Overall, though, the Romantic movement had an enormous influence on early Victorian poets—not so much on their style of writing, which was often brilliantly original, but on their ideas of what poetry should be. On the streets, they saw factories belching smoke and ragged, hungry children begging pennies. In their writing, though, they ignored this grim reality, focusing instead on more “poetic” subjects: ancient legends, exotic foreign lands, Romantic love, and the awe-inspiring beauty of nature. Matthew Arnold argued that the poet could have no higher goal than “to delight himself with the contemplation of some noble action of a heroic time, and to enable others, through his representation of it, to delight in it also.” Perhaps this approach was pure escapism, perhaps optimism; or perhaps—just as attitudes inherited from an earlier generation hindered social reform—literary ideals inherited from the Romantics kept the first Victorian poets from redefining poetry for their own time.

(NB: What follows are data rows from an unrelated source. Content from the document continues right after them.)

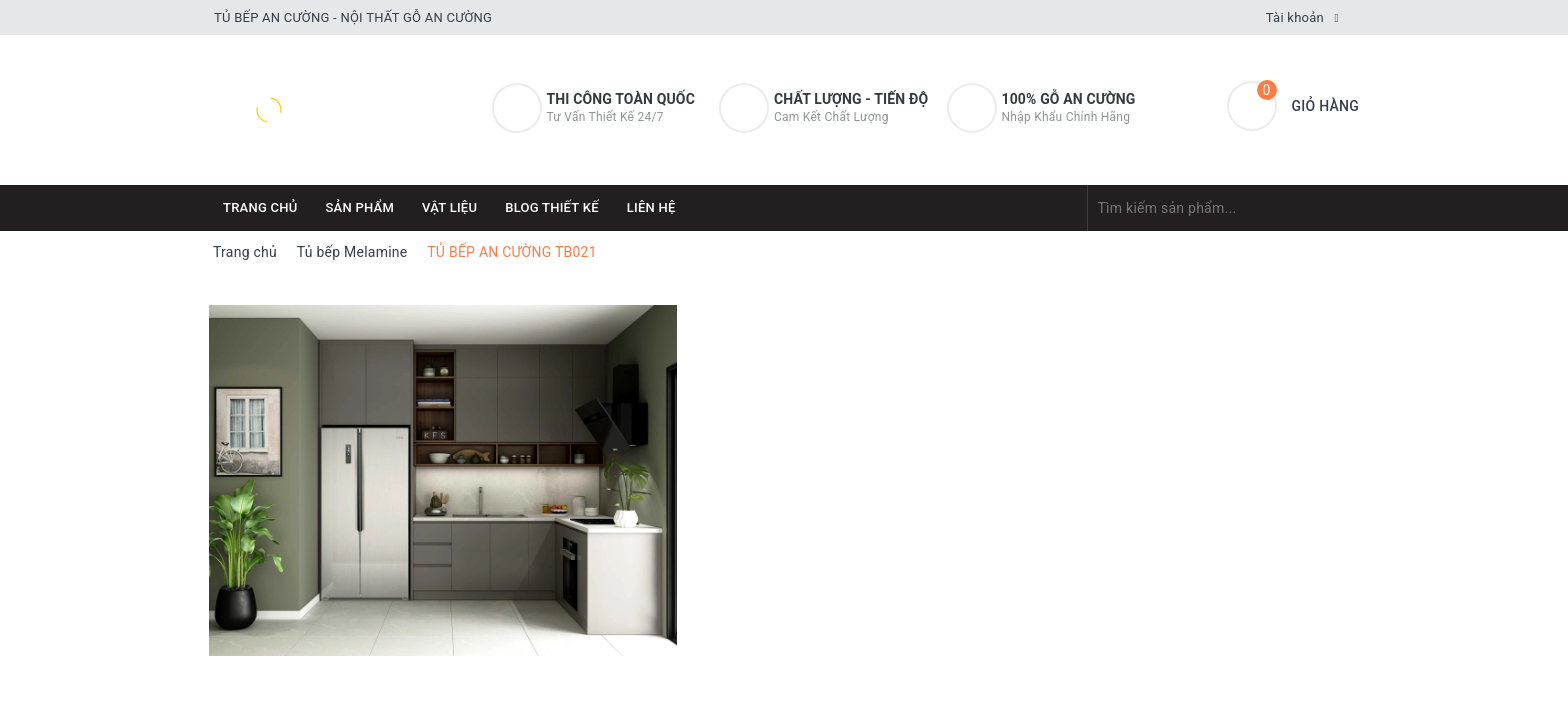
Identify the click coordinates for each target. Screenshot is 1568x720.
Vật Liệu (449, 207)
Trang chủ (260, 207)
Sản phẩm (360, 207)
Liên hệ (651, 207)
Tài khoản (1295, 17)
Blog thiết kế (552, 207)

Readers seemed to share this sense of dislocation. On the one hand, the Victorians revered their poets, seeing them as a higher order of human being—sensitive, intuitive, inspired—an image first popularized by the Romantics, particularly Byron. On the other hand, many readers, especially among the middle class, increasingly viewed poetry as irrelevant to their own lives. While poet and painter Dante Gabriel Rossetti passionately insisted on “art for art’s sake,” the growing reading public turned to other forms of literature, particularly the novel.